Turning to overnight moves, Asian markets are relatively mixed following the release of China’s official manufacturing PMI which came in-line with market expectations of 50.2 (vs 49.8 last month). Equities pared some of their initial losses on the back of HSBC’s final manufacturing PMI reading which came in 0.4pts above expectations (49.5 vs 49.1) and is now at eight-month highs. Gains are being led by the Hang Seng (+0.57%) and Nikkei (+0.2%) while the ASX200 (-1.3%) and KOSPI (-0.77%) are underperforming, the latter despite better than expected export numbers (+1.2%yoy vs -0.7%). Korea's HSBC Manufacturing PMI also saw an uptick in October (from 45.7 to 47.4). Onshore Chinese equities are having a strong day (+1.6%) led by property companies as domestic media report that several Chinese local governments have eased home purchasing restrictions (Chinese Securities Journal).

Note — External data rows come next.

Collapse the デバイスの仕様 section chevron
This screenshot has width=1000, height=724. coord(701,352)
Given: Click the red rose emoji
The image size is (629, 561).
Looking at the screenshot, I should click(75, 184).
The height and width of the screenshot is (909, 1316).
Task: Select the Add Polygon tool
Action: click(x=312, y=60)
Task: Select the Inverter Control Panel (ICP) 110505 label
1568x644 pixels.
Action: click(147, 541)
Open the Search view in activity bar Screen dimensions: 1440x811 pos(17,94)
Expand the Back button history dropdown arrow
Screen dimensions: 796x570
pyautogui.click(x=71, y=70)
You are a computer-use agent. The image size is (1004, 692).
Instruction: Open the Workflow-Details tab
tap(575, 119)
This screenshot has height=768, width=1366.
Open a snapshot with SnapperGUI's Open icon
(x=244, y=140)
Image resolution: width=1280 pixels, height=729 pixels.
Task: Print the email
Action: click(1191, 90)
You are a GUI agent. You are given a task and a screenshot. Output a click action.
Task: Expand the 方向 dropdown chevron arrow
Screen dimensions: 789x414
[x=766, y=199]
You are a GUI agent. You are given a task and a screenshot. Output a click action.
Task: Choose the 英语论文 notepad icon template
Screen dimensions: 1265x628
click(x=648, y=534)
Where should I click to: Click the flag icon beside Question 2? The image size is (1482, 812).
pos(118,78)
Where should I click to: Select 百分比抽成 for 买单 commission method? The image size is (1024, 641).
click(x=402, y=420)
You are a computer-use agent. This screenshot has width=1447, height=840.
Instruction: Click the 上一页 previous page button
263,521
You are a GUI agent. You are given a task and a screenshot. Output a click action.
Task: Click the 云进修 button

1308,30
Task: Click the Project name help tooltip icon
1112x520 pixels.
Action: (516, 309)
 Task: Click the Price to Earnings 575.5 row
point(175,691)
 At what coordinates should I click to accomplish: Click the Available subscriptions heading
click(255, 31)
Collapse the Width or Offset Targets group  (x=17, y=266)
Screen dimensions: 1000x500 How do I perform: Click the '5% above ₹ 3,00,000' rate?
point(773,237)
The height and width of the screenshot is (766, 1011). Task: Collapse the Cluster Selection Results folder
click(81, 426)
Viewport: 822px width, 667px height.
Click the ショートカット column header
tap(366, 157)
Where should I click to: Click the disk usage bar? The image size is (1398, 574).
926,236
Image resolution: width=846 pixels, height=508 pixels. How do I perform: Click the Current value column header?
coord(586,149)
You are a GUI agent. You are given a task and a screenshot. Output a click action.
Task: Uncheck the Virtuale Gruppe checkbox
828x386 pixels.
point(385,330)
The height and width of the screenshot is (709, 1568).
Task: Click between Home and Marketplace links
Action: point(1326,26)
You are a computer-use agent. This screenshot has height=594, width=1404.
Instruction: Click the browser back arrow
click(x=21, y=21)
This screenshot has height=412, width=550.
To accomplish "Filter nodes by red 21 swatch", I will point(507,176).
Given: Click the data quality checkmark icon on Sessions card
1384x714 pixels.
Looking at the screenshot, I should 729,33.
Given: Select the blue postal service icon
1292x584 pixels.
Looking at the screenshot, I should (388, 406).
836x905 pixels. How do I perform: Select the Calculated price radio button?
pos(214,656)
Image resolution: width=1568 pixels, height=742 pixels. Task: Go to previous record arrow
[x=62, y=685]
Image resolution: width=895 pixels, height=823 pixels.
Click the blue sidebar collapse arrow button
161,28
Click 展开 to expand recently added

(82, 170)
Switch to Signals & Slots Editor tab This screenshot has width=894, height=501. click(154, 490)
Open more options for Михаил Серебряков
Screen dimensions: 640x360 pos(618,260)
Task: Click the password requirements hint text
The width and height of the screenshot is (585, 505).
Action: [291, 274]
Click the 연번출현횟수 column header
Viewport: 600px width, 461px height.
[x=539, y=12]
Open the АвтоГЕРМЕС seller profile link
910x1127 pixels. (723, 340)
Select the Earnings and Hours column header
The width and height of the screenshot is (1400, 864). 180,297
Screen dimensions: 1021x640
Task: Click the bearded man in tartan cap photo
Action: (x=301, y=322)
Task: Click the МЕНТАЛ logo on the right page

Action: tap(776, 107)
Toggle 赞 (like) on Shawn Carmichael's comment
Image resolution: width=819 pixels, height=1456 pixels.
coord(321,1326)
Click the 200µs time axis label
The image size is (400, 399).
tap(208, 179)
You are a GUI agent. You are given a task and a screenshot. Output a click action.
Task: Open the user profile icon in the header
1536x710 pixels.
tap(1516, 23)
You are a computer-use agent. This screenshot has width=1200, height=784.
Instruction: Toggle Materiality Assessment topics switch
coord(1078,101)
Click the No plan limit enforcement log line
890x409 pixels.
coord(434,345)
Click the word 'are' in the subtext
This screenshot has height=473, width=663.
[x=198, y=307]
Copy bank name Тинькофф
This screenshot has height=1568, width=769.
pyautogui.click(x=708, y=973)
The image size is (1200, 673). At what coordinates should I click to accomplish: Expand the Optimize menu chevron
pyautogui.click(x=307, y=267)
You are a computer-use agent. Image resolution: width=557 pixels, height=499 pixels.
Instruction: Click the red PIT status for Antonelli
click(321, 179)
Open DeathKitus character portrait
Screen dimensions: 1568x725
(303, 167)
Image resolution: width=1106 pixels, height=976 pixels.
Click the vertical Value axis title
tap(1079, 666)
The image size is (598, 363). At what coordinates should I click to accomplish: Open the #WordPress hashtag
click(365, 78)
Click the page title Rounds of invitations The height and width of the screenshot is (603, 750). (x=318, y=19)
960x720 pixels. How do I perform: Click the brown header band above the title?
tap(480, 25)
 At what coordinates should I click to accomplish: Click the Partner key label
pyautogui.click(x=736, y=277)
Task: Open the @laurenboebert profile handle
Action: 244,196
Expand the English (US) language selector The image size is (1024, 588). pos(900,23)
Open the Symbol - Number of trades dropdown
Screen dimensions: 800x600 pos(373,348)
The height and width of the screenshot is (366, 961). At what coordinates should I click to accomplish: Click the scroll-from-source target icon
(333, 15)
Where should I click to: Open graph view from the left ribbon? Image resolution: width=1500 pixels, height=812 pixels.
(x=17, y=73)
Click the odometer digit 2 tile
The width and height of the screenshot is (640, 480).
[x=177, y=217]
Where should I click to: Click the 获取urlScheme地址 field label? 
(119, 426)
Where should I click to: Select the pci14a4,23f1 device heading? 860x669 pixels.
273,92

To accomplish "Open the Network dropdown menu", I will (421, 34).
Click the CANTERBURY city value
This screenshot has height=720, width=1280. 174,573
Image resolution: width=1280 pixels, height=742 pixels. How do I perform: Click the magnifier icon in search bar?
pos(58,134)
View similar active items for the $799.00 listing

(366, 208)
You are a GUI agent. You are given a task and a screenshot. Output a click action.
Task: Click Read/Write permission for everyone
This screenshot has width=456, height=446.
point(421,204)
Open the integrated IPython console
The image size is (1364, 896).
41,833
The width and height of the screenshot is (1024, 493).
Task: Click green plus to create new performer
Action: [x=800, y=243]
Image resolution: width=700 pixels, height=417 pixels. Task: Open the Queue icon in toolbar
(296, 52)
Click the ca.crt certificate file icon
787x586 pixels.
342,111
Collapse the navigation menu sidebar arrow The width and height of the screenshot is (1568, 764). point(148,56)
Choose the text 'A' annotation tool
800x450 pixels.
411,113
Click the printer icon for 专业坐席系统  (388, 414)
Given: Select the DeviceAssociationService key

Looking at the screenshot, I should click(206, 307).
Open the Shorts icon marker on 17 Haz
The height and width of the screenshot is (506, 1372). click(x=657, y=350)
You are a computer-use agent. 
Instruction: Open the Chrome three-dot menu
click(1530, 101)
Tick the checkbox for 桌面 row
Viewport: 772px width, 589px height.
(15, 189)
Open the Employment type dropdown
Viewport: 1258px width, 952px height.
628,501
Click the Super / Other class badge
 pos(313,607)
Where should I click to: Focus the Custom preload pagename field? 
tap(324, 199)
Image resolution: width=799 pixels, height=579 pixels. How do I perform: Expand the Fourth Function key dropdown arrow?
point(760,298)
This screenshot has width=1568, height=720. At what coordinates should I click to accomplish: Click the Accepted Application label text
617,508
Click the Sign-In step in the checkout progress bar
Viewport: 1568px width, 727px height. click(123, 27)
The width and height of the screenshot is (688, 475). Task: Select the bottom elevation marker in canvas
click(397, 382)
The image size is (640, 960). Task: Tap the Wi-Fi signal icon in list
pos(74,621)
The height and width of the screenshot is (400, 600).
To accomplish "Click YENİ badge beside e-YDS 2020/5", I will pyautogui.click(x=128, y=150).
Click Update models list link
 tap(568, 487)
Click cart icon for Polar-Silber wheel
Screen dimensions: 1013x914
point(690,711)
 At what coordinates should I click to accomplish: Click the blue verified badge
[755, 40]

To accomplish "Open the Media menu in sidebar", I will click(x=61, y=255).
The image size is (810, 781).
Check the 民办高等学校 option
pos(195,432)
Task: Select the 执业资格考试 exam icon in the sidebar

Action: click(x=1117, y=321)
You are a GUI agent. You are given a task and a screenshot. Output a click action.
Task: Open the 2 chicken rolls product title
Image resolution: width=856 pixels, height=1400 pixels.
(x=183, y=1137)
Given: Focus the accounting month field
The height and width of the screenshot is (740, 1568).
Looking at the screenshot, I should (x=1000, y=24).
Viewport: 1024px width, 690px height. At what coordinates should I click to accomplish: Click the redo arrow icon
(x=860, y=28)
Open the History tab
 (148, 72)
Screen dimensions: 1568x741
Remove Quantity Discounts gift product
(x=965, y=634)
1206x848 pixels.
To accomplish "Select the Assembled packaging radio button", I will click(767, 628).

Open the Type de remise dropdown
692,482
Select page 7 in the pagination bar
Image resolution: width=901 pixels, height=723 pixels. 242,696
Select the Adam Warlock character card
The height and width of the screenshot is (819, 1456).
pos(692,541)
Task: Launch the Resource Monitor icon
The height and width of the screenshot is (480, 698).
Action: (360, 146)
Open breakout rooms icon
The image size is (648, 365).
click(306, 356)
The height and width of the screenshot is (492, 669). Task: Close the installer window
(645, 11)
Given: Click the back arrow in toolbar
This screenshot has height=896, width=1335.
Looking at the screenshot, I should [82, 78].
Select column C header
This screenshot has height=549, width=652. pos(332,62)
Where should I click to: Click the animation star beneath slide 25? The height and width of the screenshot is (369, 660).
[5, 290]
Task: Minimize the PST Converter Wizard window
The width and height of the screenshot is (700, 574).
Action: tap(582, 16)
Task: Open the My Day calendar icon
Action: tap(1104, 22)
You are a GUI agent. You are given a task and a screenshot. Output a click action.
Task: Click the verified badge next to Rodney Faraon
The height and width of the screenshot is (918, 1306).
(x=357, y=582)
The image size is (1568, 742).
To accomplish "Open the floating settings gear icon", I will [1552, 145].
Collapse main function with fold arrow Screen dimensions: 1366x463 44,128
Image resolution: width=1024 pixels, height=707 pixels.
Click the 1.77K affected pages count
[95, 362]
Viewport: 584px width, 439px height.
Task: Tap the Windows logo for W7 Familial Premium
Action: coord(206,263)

Back in Europe, the EU’s ban on naked short selling is due to come into effect today applying to sovereign debt and sovereign CDS (Reuters, FT). It will be worth keeping an eye on how this regulation impacts liquidity and spreads. In Greece, after a two-hour conference call amongst Eurogroup members, Eurogroup president Jean-Claude Juncker said in a statement that he expected a decision on Greece to be made at the finance ministers' face-to-face meeting on Nov. 12th. According to German FM Schauble, EU leaders expect to receive the final troika report on Nov. 11 or 12th (Reuters). On the question of OSI, Schauble said that for a large majority of euro zone countries accepting a "haircut" was legally impossible. Yesterday, the Greek coalition managed to pass a privatisation law in parliament by a narrow margin (148 votes for, 139 against). Almost 30 coalition MPs failed to back the law.
Ahead of Friday’s all-important payroll data, today will be relatively busy in terms of US data with the consumer confidence survey (originally scheduled for Tuesday), manufacturing ISM, construction spending, vehicles sales and weekly jobless claims all scheduled. Shell, Lloyds and Exxon Mobil are also reporting earnings today. In Europe we have the All Saints Day holiday across many countries which is delaying most of the PMI releases until tomorrow, but we do have Spain's important one to look forward to. Markets are expecting a 44.1 print.